* WHAT YOU HAVE TO DO
Would you write out the lines below exactly, from the one containing "Delete the ban notification message" to the very last, but without the pictures?

Items from a dataset
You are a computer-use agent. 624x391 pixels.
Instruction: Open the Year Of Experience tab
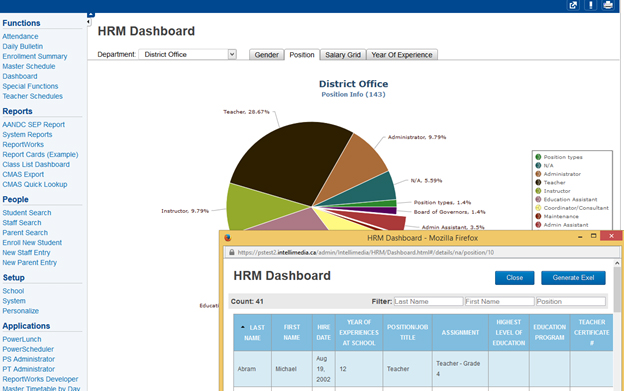click(402, 55)
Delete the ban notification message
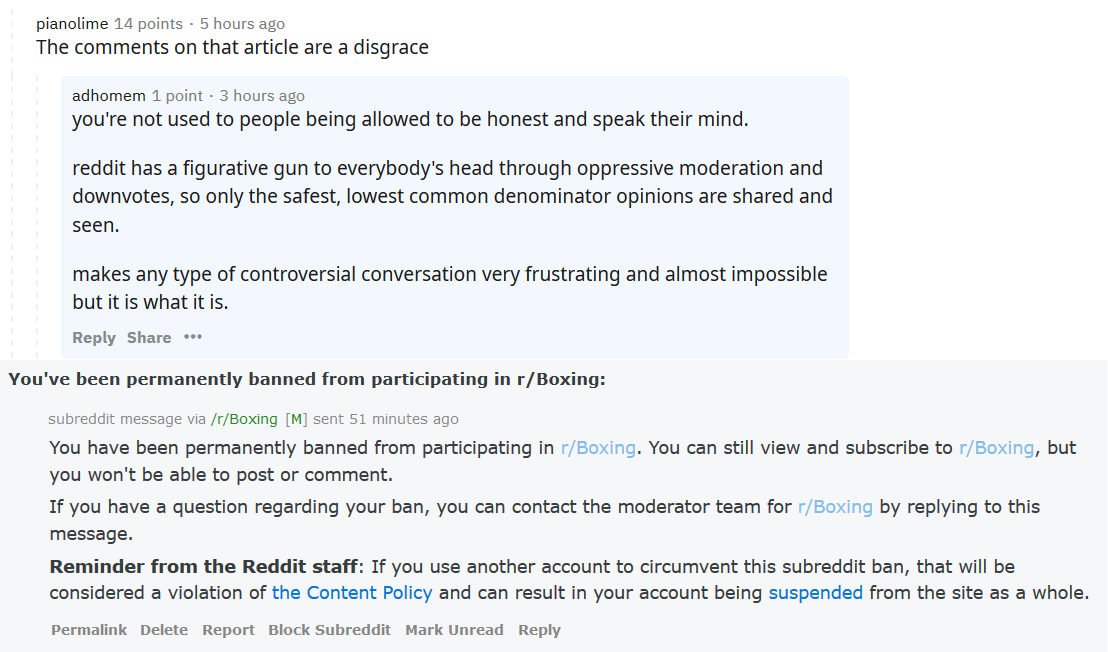The image size is (1108, 652). coord(163,629)
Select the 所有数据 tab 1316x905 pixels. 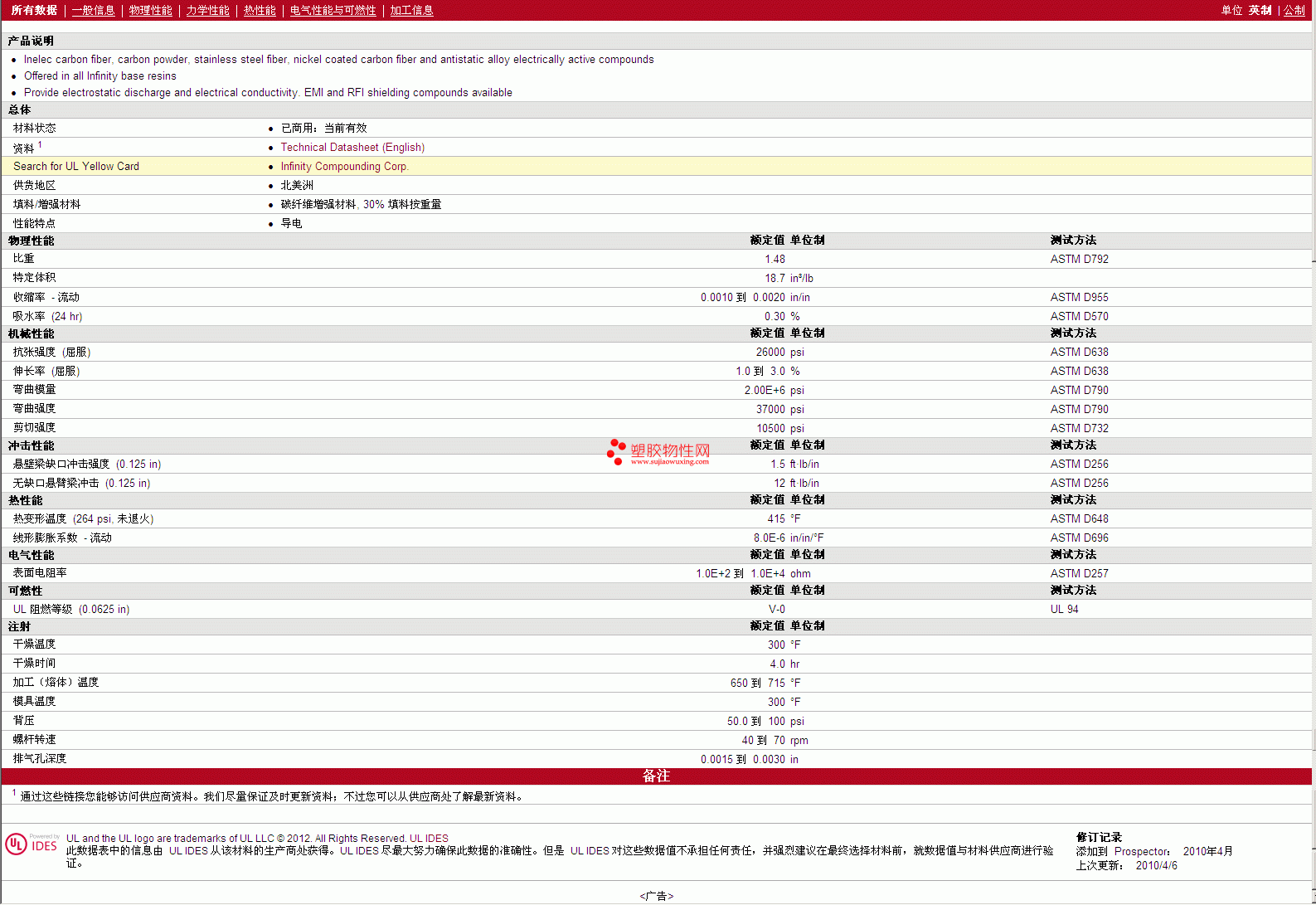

* THE COMPLETED TASK
Delete the ban notification message
The image size is (1108, 652). coord(163,629)
Select the 所有数据 tab 1316x905 pixels. 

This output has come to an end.